Le bras droit d'Estrosi et ancien maire de Nice poursuivi en justice

Le bras droit d'Estrosi et ancien maire de Nice poursuivi en justice
Philippe Pradal et Christian Estrosi à Nice, en 2017.

, publié le vendredi 21 juin 2019 à 20h00

Philippe Pradal (LR), à qui Christian Estrosi avait laissé son fauteuil de maire de Nice en 2016 et 2017, sera jugé en octobre pour des faits supposés de prise illégale d'intérêts

L'ancien maire de Nice et actuel premier adjoint (LR) Philippe Pradal est convoqué devant le tribunal correctionnel pour prise illégale d'intérêts concernant des subventions versées à des associations dans lesquelles il a été membre ou administrateur, a indiqué ce 21 juin son avocat.

Philippe Pradal, qui avait été maire de Nice en 2016 et 2017 lorsque l'actuel premier magistrat Christian Estrosi lui avait cédé son fauteuil pour présider la région Paca, avait annoncé lui-même dans la journée, via un communiqué de presse, qu'il était "mis en cause à propos de subventions accordées à des associations caritatives et culturelles".

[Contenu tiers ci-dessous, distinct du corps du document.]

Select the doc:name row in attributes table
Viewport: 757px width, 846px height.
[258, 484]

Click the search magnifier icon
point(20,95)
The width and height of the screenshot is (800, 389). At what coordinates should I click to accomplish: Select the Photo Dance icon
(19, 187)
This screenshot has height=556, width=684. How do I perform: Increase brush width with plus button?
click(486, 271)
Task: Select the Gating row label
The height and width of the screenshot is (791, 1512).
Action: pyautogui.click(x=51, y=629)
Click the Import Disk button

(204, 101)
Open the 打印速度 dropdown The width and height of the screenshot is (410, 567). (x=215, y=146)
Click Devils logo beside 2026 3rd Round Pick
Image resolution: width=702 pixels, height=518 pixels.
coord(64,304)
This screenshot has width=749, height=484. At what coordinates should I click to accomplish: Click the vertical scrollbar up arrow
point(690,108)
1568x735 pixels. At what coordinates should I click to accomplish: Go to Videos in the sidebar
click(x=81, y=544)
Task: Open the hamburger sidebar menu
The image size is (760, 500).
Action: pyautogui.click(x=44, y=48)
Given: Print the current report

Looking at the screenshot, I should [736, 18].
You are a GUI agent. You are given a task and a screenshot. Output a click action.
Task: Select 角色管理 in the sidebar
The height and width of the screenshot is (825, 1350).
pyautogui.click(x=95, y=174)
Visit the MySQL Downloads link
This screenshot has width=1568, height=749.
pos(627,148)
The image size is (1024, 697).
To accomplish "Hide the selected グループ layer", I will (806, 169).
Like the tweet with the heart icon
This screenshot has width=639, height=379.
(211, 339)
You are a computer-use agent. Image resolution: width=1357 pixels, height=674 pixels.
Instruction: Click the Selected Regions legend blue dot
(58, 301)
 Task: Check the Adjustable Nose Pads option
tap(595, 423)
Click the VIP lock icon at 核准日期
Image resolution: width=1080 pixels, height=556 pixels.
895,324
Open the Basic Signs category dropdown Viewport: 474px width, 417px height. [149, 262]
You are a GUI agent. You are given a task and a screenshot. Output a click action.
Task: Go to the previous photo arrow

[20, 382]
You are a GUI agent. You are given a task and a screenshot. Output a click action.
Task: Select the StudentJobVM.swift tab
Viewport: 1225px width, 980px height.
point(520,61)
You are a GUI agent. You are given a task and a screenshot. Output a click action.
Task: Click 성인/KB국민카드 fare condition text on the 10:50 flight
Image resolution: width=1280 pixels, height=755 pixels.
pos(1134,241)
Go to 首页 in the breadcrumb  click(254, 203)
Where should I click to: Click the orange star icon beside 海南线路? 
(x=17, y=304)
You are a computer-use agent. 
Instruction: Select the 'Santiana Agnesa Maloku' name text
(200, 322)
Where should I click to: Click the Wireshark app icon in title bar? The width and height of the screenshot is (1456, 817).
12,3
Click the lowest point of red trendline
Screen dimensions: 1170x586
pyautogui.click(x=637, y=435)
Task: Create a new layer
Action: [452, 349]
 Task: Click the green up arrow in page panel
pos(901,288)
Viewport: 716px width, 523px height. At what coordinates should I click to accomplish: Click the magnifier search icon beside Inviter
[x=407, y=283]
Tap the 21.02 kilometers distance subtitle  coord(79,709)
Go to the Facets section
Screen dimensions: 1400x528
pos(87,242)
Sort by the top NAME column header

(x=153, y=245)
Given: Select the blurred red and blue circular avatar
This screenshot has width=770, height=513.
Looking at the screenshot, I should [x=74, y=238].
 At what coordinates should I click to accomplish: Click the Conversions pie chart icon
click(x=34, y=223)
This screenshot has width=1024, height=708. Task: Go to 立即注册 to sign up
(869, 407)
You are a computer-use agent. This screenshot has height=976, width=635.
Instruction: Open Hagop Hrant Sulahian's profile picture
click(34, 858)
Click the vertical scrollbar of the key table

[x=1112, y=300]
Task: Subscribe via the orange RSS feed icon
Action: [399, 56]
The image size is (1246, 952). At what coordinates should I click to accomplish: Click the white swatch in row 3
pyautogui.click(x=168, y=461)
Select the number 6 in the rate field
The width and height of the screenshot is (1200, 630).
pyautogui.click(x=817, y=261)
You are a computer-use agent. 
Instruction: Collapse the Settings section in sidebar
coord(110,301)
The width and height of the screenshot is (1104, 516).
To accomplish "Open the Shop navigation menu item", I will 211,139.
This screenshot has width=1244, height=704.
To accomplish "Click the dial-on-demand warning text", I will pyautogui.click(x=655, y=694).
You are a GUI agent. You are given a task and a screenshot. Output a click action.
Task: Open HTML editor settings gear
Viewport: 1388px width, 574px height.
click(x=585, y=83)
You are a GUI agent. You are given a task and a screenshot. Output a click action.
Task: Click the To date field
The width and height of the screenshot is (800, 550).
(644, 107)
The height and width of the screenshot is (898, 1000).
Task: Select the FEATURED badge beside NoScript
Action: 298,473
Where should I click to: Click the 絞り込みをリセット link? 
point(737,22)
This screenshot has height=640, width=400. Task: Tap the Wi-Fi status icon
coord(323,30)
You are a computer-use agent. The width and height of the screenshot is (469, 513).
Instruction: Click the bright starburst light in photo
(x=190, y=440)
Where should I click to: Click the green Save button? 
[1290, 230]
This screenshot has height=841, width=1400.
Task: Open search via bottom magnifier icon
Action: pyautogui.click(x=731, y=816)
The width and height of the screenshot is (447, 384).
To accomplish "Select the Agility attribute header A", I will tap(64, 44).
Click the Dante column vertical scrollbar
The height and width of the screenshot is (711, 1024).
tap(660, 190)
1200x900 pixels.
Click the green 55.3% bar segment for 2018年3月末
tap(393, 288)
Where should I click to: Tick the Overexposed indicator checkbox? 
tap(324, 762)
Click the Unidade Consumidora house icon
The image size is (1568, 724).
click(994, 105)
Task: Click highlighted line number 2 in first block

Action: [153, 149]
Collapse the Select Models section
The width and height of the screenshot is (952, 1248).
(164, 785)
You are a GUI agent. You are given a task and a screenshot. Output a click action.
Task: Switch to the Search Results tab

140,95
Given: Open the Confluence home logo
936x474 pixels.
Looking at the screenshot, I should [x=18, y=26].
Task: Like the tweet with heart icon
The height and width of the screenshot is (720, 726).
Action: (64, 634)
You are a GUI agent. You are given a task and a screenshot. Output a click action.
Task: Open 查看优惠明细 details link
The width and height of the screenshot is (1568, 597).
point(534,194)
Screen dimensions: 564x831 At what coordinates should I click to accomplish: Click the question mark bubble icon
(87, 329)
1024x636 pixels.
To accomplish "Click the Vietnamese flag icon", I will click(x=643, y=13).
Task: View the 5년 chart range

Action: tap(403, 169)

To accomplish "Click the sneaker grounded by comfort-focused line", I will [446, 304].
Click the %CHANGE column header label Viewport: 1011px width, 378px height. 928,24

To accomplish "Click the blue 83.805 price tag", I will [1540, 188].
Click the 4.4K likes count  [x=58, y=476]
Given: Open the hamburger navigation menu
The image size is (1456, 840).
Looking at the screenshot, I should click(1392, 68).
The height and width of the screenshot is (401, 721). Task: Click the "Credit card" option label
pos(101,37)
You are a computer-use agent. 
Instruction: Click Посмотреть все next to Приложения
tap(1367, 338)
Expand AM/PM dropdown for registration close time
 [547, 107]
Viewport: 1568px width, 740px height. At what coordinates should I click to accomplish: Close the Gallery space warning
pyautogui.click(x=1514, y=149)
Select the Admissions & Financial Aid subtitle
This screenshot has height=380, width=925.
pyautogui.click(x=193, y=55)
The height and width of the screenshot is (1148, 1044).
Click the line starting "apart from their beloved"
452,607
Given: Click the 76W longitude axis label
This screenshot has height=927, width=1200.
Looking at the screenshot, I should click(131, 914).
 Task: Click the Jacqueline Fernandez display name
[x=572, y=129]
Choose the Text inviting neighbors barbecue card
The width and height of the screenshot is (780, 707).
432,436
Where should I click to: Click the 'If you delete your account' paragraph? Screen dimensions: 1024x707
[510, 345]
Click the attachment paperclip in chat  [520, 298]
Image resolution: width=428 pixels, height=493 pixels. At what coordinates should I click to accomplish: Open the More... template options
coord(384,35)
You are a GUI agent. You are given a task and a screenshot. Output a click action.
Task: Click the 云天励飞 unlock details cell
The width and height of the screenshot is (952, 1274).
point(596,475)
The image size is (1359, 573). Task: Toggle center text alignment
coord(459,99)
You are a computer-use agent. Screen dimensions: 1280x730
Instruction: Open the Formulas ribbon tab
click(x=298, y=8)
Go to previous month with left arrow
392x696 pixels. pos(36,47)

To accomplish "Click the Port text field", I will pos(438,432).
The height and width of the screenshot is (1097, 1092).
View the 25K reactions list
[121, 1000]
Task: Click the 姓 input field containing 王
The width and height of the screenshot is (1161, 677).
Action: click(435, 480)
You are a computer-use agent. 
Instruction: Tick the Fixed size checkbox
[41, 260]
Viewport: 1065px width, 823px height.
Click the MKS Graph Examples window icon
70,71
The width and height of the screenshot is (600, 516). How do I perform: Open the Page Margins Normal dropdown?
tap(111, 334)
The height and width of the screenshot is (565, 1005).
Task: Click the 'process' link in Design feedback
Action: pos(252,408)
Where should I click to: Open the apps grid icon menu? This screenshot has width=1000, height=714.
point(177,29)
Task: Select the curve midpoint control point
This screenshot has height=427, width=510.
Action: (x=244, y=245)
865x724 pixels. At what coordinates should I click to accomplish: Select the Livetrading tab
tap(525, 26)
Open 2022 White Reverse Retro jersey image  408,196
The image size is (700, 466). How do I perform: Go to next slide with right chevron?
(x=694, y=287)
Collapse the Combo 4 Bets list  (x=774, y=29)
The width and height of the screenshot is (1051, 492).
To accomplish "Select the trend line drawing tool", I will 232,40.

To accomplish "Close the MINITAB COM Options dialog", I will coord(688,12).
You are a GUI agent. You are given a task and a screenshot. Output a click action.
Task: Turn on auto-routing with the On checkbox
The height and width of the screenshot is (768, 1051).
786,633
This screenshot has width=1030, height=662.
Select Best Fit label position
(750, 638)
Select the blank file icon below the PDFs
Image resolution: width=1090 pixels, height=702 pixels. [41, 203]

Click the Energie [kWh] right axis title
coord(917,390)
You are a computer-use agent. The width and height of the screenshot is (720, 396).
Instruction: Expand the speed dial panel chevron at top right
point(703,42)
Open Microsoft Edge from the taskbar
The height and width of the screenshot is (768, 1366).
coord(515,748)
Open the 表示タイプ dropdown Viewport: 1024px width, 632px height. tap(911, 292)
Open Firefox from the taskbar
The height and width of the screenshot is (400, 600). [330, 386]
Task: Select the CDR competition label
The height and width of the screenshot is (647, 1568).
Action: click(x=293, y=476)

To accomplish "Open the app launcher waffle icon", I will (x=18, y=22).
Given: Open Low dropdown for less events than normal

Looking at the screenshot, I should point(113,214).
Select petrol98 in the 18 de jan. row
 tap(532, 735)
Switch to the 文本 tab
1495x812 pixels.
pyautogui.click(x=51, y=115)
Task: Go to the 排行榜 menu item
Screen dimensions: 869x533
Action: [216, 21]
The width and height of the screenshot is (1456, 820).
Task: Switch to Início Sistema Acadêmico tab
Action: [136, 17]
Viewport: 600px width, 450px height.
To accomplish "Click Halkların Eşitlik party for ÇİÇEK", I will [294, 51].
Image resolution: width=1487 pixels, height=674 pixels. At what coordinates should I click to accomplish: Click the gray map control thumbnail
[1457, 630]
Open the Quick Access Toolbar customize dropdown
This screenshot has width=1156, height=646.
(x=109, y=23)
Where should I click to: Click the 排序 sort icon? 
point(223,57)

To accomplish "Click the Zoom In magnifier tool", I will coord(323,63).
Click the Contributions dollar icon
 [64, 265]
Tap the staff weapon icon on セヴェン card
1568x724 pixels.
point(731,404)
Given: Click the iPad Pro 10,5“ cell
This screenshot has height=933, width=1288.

Les poursuites engagées par le parquet de Nice, qui font suite à une plainte de l'association Anticor, concernent cinq subventions litigieuses accordées entre 2012 et 2015.

Les faits reprochés concernent notamment sa présence dans la salle du conseil municipal lors du vote des subventions, quand bien même il s'était abstenu de les voter. Dans un autre cas, il lui est reproché d'avoir présidé la commission des finances qui avait préparé le conseil municipal.

Là aussi il n'avait pas voté. Dans deux autres cas, des subventions ont été votées à des associations dont le propre père de M. Pradal était membre, a indiqué son avocat Gérard Baudoux.

Aucun "enrichissement personnel"

M. Pradal souligne qu'il n'existe, selon lui, "aucune notion d'enrichissement personnel", son avocat regrettant de son côté qu'on puisse être renvoyé devant un tribunal pour des actes n'enfreignant "ni la probité ni l'équité".

Ces subventions ont notamment servi à financer un restaurant caritatif monté par le curé d'une paroisse de Nice ou encore ont servi à la réfection des orgues d'une église, a précisé Me Baudoux.

Le procès de M. Pradal pour ces faits supposés de prise illégale d'intérêts a été fixé au 11 octobre devant le tribunal correctionnel de Nice.